A manifold $$X$$ has the fixed-point property if for every continuous map $$f:X→X$$ there is $$x∈X$$ with $$f(x)=x$$. Examples of such spaces are disks and the real projective plane $$\mathbb{RP}^2$$.

Question: If a compact manifold $$X$$ has the fixed-point property, does $$X\times X$$ necessarily have the fixed-point property?

Known:

False for $$X$$ a polyhedron. See An example in the fixed point theory of polyhedra. Bull. Amer. Math. Soc. 73(1967), 922-924.

False for various other spaces. See MO question 283930.

True for compact surfaces: the only such surface with the fixed-point property is $$\mathbb{RP}^2$$, and $$\mathbb{RP}^2\times \mathbb{RP}^2$$ also has the fixed-point property, by the Lefschetz fixed point lemma.
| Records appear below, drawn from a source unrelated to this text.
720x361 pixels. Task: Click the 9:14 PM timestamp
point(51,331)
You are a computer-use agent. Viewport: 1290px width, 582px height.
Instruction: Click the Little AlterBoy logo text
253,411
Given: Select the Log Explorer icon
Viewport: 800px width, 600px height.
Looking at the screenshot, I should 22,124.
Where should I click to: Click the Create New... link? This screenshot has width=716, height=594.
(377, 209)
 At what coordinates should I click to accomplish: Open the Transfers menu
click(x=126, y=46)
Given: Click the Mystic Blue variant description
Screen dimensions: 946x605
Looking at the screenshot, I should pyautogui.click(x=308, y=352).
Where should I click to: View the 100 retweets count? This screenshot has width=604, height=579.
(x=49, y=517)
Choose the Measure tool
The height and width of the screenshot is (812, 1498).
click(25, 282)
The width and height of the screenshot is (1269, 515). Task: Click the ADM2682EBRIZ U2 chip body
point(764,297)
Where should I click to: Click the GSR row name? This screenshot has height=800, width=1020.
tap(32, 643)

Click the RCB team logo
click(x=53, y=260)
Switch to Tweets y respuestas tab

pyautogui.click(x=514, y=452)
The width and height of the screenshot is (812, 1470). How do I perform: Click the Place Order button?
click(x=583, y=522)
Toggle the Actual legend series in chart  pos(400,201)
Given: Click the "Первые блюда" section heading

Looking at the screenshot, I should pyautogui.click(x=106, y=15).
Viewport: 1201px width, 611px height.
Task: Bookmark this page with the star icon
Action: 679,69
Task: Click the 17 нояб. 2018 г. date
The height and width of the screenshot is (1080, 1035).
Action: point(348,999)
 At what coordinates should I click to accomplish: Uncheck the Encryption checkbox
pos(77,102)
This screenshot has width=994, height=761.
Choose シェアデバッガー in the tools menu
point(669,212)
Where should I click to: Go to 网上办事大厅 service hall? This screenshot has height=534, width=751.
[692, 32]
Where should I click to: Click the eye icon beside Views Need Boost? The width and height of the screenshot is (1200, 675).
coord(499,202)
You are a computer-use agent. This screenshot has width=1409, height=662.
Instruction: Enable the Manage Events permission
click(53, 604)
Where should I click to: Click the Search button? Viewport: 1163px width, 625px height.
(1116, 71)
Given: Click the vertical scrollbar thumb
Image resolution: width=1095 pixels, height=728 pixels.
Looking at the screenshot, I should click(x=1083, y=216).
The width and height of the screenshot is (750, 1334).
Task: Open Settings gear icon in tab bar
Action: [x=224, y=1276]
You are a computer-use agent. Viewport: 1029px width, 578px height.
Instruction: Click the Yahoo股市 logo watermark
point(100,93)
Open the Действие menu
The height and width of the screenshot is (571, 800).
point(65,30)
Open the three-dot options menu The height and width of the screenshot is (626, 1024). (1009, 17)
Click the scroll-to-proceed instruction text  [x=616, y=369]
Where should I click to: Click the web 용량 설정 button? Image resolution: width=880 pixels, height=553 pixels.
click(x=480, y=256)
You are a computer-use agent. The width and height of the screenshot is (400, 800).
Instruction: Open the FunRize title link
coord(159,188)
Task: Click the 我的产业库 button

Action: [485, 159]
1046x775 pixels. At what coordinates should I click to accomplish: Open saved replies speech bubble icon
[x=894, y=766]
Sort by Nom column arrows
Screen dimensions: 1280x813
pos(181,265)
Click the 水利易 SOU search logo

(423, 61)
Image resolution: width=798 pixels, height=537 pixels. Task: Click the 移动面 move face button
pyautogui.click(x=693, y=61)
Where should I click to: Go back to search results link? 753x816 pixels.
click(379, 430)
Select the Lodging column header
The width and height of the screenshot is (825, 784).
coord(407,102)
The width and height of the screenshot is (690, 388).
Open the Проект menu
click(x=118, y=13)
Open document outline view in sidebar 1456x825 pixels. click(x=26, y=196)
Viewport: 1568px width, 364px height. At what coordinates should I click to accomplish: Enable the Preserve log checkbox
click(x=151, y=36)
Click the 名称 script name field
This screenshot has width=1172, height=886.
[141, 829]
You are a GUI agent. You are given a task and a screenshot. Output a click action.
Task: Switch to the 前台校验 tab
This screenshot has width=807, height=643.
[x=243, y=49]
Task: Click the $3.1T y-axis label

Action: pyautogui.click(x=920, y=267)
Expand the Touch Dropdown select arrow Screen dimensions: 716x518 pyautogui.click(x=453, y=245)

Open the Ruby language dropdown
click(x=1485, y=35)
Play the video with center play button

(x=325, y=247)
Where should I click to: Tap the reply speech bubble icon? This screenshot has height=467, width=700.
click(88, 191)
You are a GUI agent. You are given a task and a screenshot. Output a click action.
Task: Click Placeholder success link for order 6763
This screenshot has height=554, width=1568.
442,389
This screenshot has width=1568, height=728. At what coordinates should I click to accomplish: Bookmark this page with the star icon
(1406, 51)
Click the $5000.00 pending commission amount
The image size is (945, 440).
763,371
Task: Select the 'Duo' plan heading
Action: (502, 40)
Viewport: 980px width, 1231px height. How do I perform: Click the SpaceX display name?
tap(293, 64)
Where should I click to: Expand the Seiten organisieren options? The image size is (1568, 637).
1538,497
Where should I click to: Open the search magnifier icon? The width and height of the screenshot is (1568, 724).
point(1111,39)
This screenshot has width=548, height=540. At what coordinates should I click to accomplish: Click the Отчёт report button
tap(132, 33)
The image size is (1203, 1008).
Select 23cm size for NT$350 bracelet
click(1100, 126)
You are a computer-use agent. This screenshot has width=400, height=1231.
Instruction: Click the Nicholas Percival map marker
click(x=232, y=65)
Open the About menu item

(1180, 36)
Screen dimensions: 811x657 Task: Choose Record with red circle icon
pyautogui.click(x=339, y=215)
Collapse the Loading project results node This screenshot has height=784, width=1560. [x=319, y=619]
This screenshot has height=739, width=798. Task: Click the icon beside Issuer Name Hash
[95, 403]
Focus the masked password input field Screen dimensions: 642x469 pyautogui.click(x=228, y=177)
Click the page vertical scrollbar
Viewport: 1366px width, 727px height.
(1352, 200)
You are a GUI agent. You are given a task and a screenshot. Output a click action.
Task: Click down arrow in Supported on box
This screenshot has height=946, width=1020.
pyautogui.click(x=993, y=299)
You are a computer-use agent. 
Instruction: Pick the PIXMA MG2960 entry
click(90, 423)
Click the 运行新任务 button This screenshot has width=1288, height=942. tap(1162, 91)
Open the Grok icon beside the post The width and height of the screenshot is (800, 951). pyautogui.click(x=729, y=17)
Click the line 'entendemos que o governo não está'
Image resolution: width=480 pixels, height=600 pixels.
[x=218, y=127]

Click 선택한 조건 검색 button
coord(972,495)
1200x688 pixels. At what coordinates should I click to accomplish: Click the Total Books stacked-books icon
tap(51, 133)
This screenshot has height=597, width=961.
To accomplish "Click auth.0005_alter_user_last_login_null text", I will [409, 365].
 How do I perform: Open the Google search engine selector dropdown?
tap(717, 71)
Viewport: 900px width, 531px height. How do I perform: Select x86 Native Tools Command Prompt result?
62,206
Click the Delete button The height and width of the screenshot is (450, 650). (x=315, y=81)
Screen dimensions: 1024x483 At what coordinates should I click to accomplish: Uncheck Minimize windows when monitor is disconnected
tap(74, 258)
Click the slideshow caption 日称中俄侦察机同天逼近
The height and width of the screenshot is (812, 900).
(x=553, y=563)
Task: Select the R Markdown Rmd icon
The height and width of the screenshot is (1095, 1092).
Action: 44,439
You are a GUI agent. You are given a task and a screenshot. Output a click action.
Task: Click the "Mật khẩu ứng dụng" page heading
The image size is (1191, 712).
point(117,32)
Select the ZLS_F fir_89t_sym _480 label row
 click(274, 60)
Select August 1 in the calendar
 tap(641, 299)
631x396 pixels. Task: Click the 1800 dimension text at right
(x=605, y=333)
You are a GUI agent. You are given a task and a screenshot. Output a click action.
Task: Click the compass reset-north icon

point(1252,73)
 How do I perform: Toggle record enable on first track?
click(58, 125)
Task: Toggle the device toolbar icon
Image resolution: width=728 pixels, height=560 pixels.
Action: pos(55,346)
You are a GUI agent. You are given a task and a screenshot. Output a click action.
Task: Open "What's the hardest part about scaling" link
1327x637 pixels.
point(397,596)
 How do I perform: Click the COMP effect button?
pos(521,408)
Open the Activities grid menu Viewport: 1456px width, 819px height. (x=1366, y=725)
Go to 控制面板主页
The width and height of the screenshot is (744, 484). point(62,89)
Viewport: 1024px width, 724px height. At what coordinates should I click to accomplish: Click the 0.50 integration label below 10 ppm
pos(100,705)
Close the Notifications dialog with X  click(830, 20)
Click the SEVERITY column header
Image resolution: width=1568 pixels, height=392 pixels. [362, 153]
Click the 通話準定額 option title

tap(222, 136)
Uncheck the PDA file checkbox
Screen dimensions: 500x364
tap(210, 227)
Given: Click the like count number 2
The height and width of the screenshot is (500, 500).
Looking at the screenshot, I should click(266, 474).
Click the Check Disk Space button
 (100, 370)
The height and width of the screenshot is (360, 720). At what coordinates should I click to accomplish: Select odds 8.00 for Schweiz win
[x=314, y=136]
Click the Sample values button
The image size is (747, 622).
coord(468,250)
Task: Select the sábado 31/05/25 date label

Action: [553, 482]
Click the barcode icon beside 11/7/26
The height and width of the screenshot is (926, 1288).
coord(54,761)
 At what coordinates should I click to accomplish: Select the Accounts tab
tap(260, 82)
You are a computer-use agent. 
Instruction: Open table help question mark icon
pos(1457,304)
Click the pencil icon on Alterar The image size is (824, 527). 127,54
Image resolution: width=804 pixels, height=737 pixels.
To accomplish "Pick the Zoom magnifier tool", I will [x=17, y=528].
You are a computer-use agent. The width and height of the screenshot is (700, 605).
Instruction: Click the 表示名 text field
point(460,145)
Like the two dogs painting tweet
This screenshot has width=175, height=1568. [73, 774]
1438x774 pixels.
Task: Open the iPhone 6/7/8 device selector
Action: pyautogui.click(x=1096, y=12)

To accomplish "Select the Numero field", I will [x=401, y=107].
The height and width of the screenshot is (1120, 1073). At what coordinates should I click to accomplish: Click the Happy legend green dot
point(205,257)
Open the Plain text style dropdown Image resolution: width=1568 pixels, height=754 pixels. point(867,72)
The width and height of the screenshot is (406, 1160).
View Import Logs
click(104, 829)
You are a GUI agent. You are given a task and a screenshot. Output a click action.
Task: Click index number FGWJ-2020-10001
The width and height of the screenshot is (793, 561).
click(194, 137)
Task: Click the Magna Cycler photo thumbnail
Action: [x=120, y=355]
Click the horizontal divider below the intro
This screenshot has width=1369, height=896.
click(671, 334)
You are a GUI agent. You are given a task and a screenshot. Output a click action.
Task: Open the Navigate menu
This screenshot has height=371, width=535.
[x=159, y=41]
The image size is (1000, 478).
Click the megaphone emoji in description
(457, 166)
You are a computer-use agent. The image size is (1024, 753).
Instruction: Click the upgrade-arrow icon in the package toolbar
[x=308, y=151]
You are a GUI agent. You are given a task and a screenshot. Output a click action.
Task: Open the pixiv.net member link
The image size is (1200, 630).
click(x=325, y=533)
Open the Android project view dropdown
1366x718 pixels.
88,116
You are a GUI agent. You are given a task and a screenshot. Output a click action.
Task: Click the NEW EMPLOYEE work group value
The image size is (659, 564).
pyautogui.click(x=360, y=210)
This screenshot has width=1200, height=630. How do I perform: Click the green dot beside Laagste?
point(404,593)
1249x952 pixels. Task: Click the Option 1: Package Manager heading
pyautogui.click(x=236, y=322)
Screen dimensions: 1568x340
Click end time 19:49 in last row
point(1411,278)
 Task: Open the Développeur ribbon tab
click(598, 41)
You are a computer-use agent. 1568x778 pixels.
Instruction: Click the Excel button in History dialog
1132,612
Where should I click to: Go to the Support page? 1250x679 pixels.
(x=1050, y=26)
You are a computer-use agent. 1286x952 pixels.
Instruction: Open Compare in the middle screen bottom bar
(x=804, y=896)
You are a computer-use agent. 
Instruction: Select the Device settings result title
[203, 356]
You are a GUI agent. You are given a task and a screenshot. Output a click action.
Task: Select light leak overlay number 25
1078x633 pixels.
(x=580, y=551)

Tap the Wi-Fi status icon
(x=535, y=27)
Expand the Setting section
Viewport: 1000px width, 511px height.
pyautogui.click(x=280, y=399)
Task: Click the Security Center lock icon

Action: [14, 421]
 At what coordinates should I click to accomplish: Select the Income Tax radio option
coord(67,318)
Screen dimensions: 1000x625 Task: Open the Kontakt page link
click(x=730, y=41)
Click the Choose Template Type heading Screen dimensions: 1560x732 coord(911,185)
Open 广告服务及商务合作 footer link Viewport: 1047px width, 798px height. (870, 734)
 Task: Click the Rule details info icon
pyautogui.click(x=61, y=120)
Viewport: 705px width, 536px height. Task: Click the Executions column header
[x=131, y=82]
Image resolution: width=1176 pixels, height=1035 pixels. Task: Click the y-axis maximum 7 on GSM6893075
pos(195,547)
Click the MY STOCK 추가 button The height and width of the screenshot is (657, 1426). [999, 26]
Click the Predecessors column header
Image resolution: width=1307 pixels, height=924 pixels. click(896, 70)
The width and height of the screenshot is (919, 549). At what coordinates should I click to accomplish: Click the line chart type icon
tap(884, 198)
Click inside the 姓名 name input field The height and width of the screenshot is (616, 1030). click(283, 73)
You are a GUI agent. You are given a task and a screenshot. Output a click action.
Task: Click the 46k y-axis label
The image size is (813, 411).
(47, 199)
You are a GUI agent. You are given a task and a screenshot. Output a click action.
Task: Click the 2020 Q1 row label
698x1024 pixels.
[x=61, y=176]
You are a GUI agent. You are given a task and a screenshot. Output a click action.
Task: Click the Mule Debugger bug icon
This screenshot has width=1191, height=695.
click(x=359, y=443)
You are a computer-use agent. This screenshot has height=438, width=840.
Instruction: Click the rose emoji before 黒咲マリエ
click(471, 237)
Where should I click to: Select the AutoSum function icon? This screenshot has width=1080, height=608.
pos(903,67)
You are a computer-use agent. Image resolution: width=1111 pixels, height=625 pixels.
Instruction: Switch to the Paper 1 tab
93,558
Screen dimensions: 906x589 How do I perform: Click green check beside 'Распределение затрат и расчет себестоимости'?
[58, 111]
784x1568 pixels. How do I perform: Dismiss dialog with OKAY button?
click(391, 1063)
• so you answered your question no? – seub Dec 5 '19 at 8:10
• Why? The "polyhedron" I mentioned is a wedge of two spaces, not a manifold. – LeechLattice Dec 5 '19 at 8:16

Not a full answer, but the answer seems to not be known. The question is open for closed manifolds (see the mathscinet review of Kwasik and Sun's paper, MR3584128). The answer is yes for other manifolds like $$\mathbb{CP}^2$$, but no for the symmetric product of closed manifolds according to the same paper (Theorem 2). One can take $$X=\mathbb{RP}^4\#\mathbb{RP}^4\#\mathbb{RP}^4$$ which has the fpp, but $$X(2)=(X\times X)/\mathbb{Z}_2$$ does not.